Trump watch: Channeling Marshall McLuhan, media theorist Douglas Rushkoff argues that Donald Trump is “the ultimate internet candidate,” not in how he is using the network to organize his supporters, but in how “digigenic” his performance is. He writes:
There’s no great network of Trump Meetups or series of Reddit exchanges. Yet Trump is an internet spectacle nonetheless—a political Charlie Sheen who seems to know exactly how to ride the crest of trending topics, or even create them. On television, his speeches are incoherent mashups, without a clear story or theme. As clickbait, though, they are perfect: short, angry slogans, each more explosive than the last. With Sheen it was tiger blood and winning; with Trump, it’s Jersey City Jihadists and also, possibly, winning.
FWD.us, the pro-immigration group backed by Facebook’s Mark Zuckerberg and other tech moguls, is planning to spend as much as $10 million over the next year to tilt the political system toward reform in 2017, Blake Hounshell reports for Politico. A Global Strategy Group survey of likely voters in CO, FL and NV found that people prefer a candidate who supports a pathway to citizenship over mass deportation by 74 to 18 percent.

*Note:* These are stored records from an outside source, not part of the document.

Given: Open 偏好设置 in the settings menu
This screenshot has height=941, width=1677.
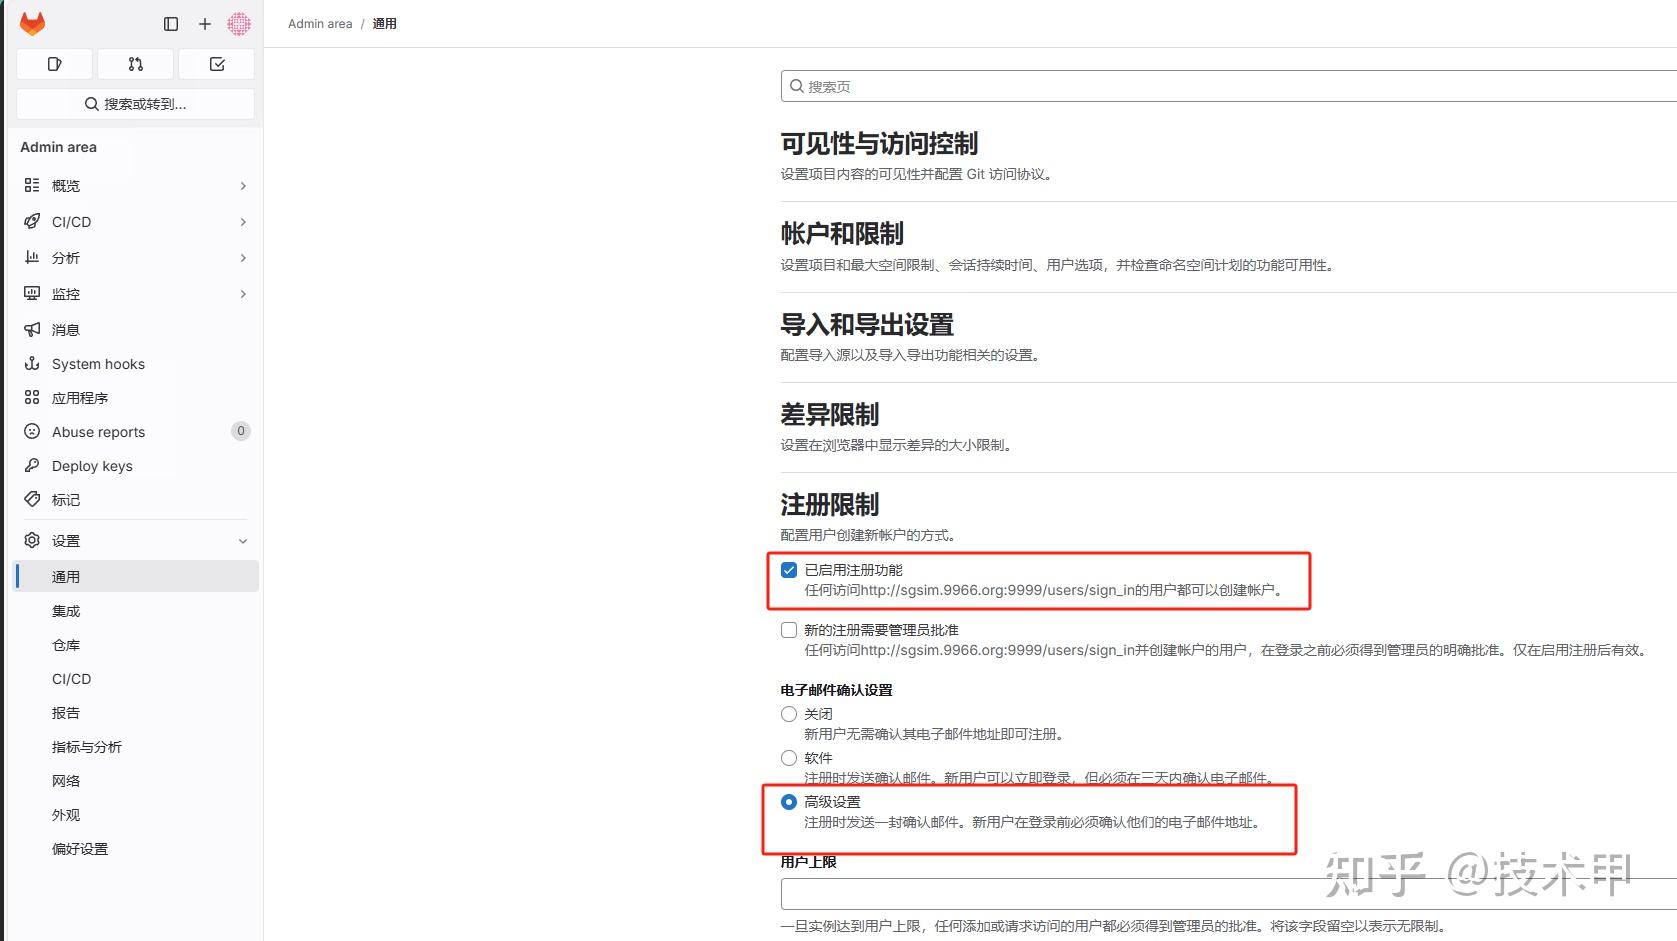Looking at the screenshot, I should click(79, 848).
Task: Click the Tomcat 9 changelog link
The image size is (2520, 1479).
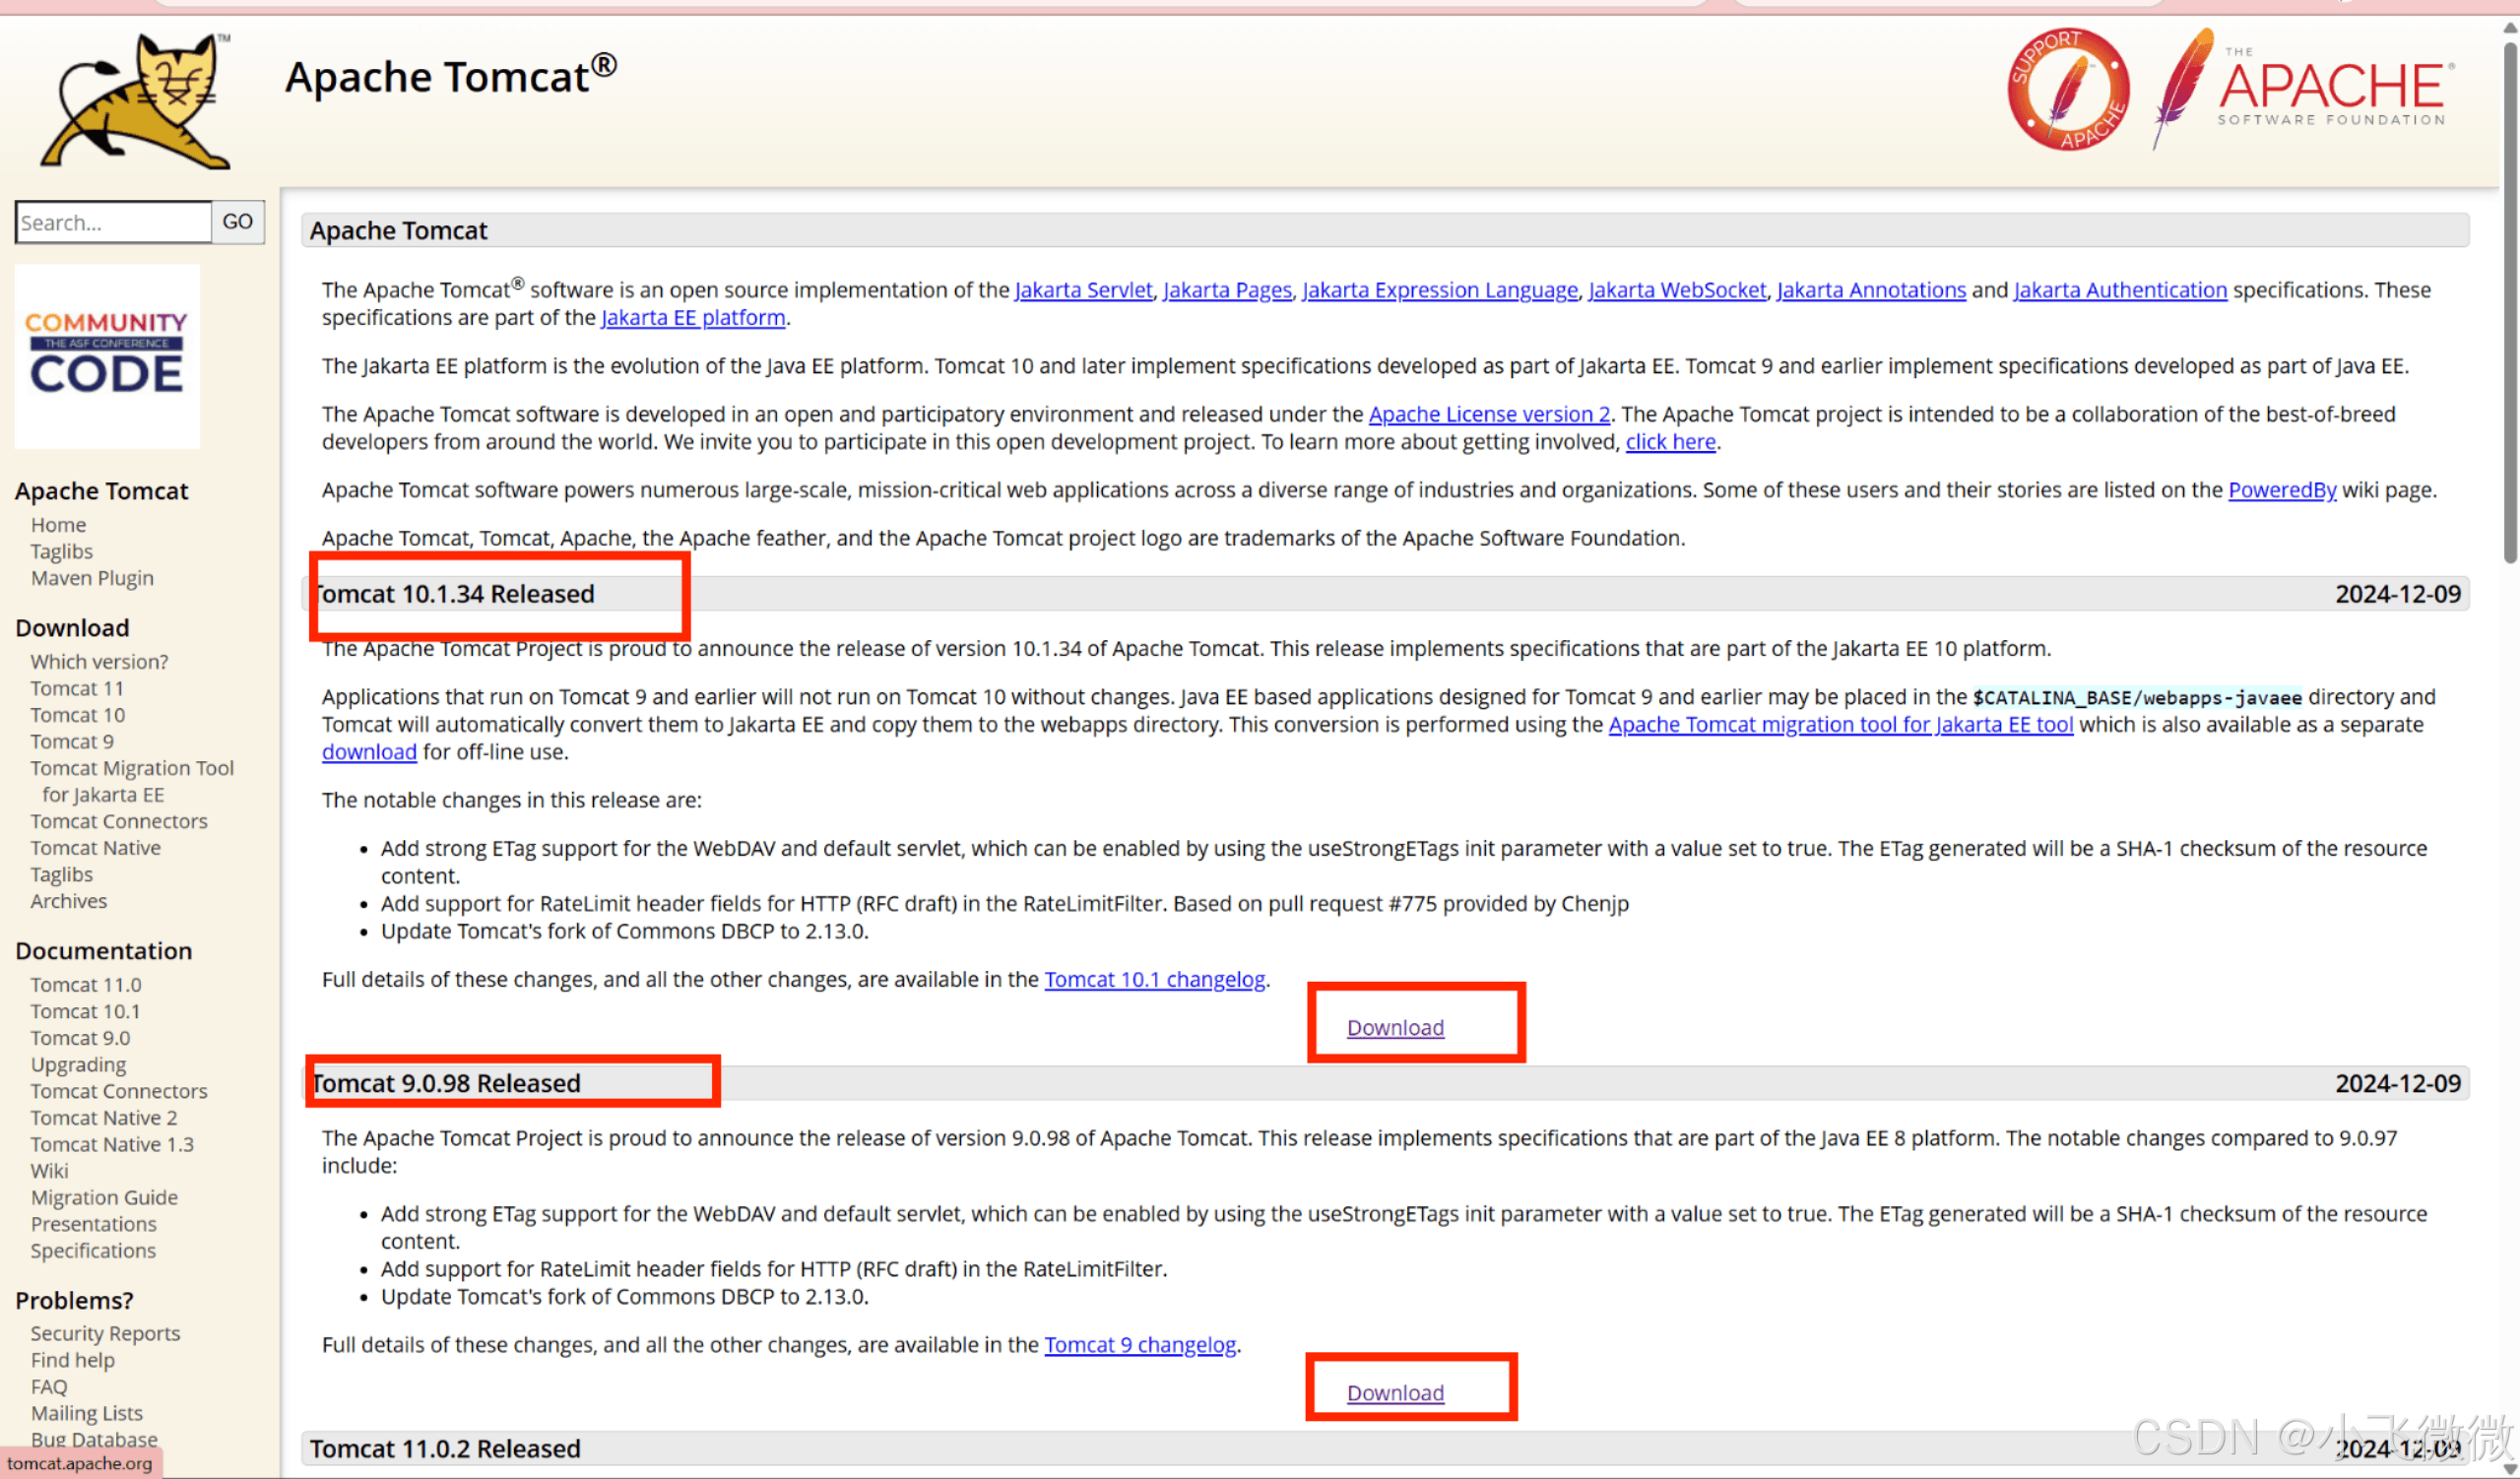Action: 1140,1345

Is this civic tech? Shelly Culp attended the recent Code for America Summit and sat with some attendees during lunch who were “extremely happy to talk to complete strangers about what apps they’re working on” and from that she determined, as she writes in an oped for TechWire, that civic techies don’t “appreciate the environments in which decision-makers work and what arcane rules govern them.” Umm, really?
With the help of BetaNYC, the New York City Council just launched Labs.Council.NYC, an “alpha” version of a new council website aimed at informing a wider city audience and engaging it in decision-making processes.
Airbnb has started sharing tons of data on its New York City user base, including stats on host earnings, types of listings and how often people are renting out their homes, the New York Times Mike Isaac reports. “99 percent of people on Airbnb in New York City are using it as an economic lifeline,” Chris Lehane, its head of global policy and public affairs, told Isaac.